##### Auszug zum Lesen #####

Doch wurde das Verfahren schon am zweiten Tag unterbrochen und auf Ende April verschoben, da der erste Hauptbelastungszeuge, der unter Epilepsie und psychischen Störungen leidet, zusammenbrach. Immerhin hatte die Verteidigung Gelegenheit, gegen die Handhabung des Falles durch die kroatischen Behörden zu protestieren. Acht der Angeklagten machten ihren Protest durch einen Sitzstreik deutlich und warfen den Behörden Misshandlung, auch physischer Art, während der Haft vor.
Der Ausgang des Prozesses für die Mitglieder der Dalmatinischen Aktion hängt in erster Linie an den Aussagen der anderen beiden Angeklagten, Jurica Gilic und A.N. Ben Dzarak. Letztere haben zugegeben, die Bombe gelegt zu haben. Gilic arbeitete zu dieser Zeit als Hilfskraft bei der Dalmatinischen Aktion (DA). Die Anklagevertretung behauptet, ein anderer der Angeklagten, Ivica Ancic, politischer Berater des Vorsitzenden der DA, habe Dzarak für den Anschlag angeheuert, ihm den Sprengstoff gegeben und sich mit den anderen Angeklagten und Gilic getroffen, um die Details des Anschlags zu diskutieren. Drei der Angeklagten werden außerdem des illegalen Waffenbesitzes beschuldigt.

#####

## Aufgaben
1: Beantworte anhand des Auszugs zum Prozess gegen die Dalmatinische Aktion:
(a) Auf wann wurde das Verfahren verschoben?
(b) Wie viele Angeklagte machten ihren Protest durch einen Sitzstreik deutlich?
(c) Welche Funktion hatte Ivica Ancic?
2: Bitte kopiere aus dem Auszug zum Prozess gegen die Dalmatinische Aktion die Textstelle wortgetreu, beginnend mit „Der Ausgang des“ und weiter bis einschließlich „illegalen Waffenbesitzes beschuldigt.“.
Das Material stammt aus einer anderen Quelle als der Auszug.

##### Bereitgestelltes Material #####

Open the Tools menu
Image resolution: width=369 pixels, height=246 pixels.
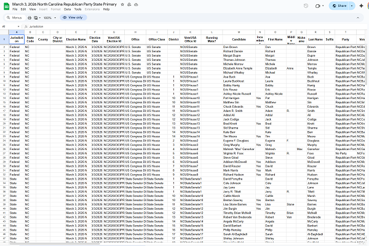[78, 9]
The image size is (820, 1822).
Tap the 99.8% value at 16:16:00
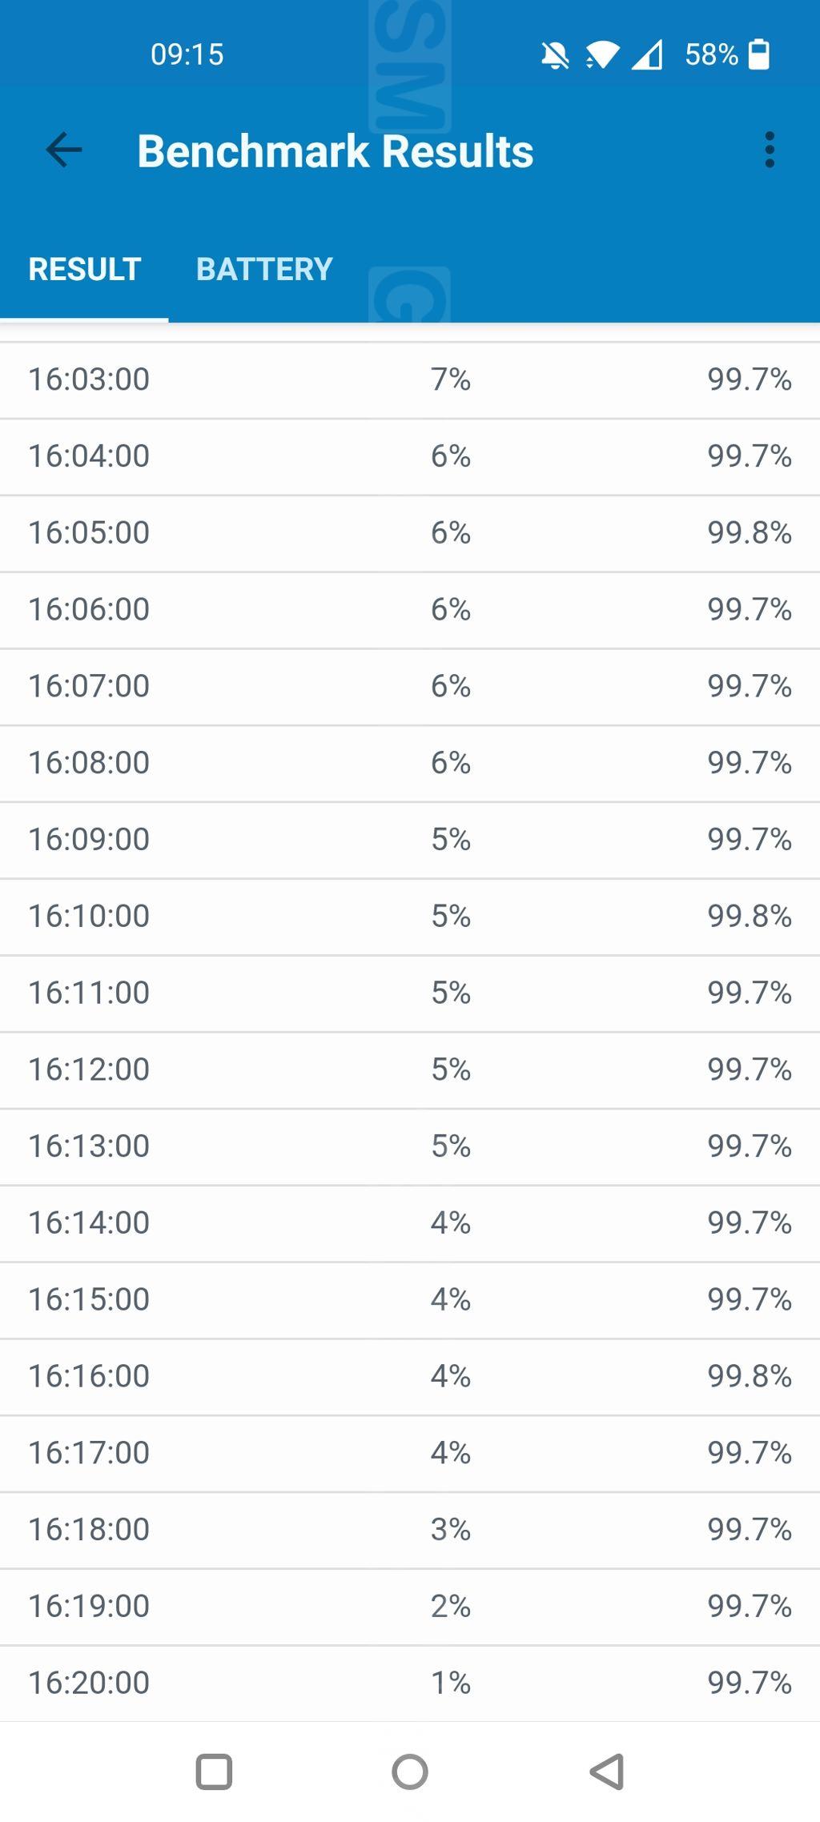point(749,1376)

#####

## Antworten je Aufgabe
1:
(a) Auf Ende April.
(b) Acht.
(c) Er war politischer Berater des Vorsitzenden der DA.

2:
Der Ausgang des Prozesses für die Mitglieder der Dalmatinischen Aktion hängt in erster Linie an den Aussagen der anderen beiden Angeklagten, Jurica Gilic und A.N. Ben Dzarak. Letztere haben zugegeben, die Bombe gelegt zu haben. Gilic arbeitete zu dieser Zeit als Hilfskraft bei der Dalmatinischen Aktion (DA). Die Anklagevertretung behauptet, ein anderer der Angeklagten, Ivica Ancic, politischer Berater des Vorsitzenden der DA, habe Dzarak für den Anschlag angeheuert, ihm den Sprengstoff gegeben und sich mit den anderen Angeklagten und Gilic getroffen, um die Details des Anschlags zu diskutieren. Drei der Angeklagten werden außerdem des illegalen Waffenbesitzes beschuldigt.